When Colt was 11, he worked for a farmer who had a copy of an encyclopedia that included articles about scientists and inventors—and about gunpowder. Needless to say, the stories stuck with him. It sounds like Colt became a bit of a firebug and amused himself with galvanic cells and setting off fireworks; he got himself kicked out of boarding school after starting a fire. Colt’s dad must have thought a career on the water would be advisable; he sent the kid off to apprentice on trade ships. While at sea and inspired by sea rigging, Colt got his idea for the revolver, which would allow repeated firing without reloading. When Colt came home in 1832, his dad financed production of a pistol and a rifle using this innovation. The pistol exploded; the rifle did OK. Dad was done with subsidizing his kid at that point, so Colt had to find other means of income and found it by hawking nitrous oxide as a “medicine man” in what sounds like a bit of a snake oil scheme, although I guess maybe he really believed in the drug’s restorative powers. This experience taught him a lot about sales—the obvious tenet that customers don’t want a textbook, they want a pulp novel.

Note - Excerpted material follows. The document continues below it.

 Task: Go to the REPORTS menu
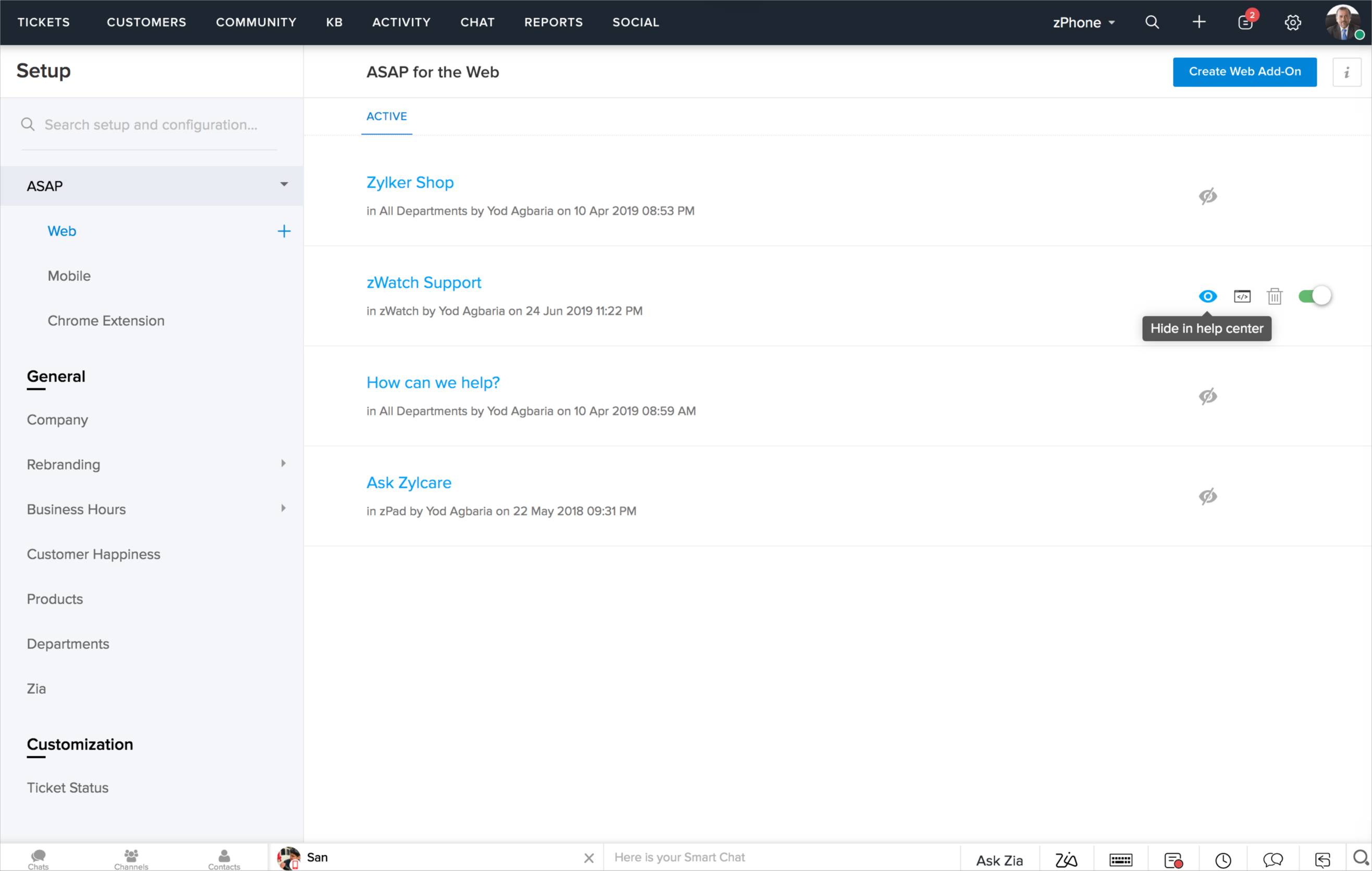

But Colt’s first love remained guns and inventing, so when he has some cash, he went back to his gun studies and hired gunsmiths to work on his design. He was also pals with the superintendent of the U.S. Patent Office, who told him to get foreign patents first since a US patent would mean Colt couldn’t file for one in the UK. Colt spent 1835-1836 running around securing patents for his revolver, and then he went into production. Colt was an early proponent of assembly lines and interchangeable parts. In 1837, he was out of money again (making a lot of revolvers but not selling many), so he went back on the sales circuit but with little effect. He wanted to get a military contract (even in those days, it was big business), but he didn’t succeed. When he did sell some to Florida soldiers, the men were so intrigued by its weird design that they took a lot of the guns apart and broke them.
So Colt turned his attention elsewhere, selling underwater electrical detonators and waterproof cable he had invented. Working with Samuel B. Morse, his cable was used for underwater telegraph lines. (My husband writes about this brilliantly in America 1844: Religious Fervor, Westward Expansion, and the Presidential Election That Transformed a Nation. Tell me if you want a copy; I can hook you up!)
Things started to pay off for Colt in 1847, when he got a contract to provide 1,000 revolvers to the Texas Rangers. And the rest, as they say, is history. Colt’s firearms were used in the Mexican-American War, they were integral to the westward expansion. He sold guns to both the North and South in the runup to the Civil War. When he died in 1862, Colt was worth about $485 million in today’s US dollars. Almost 150 years later, he was inducted into the National Inventors Hall of Fame.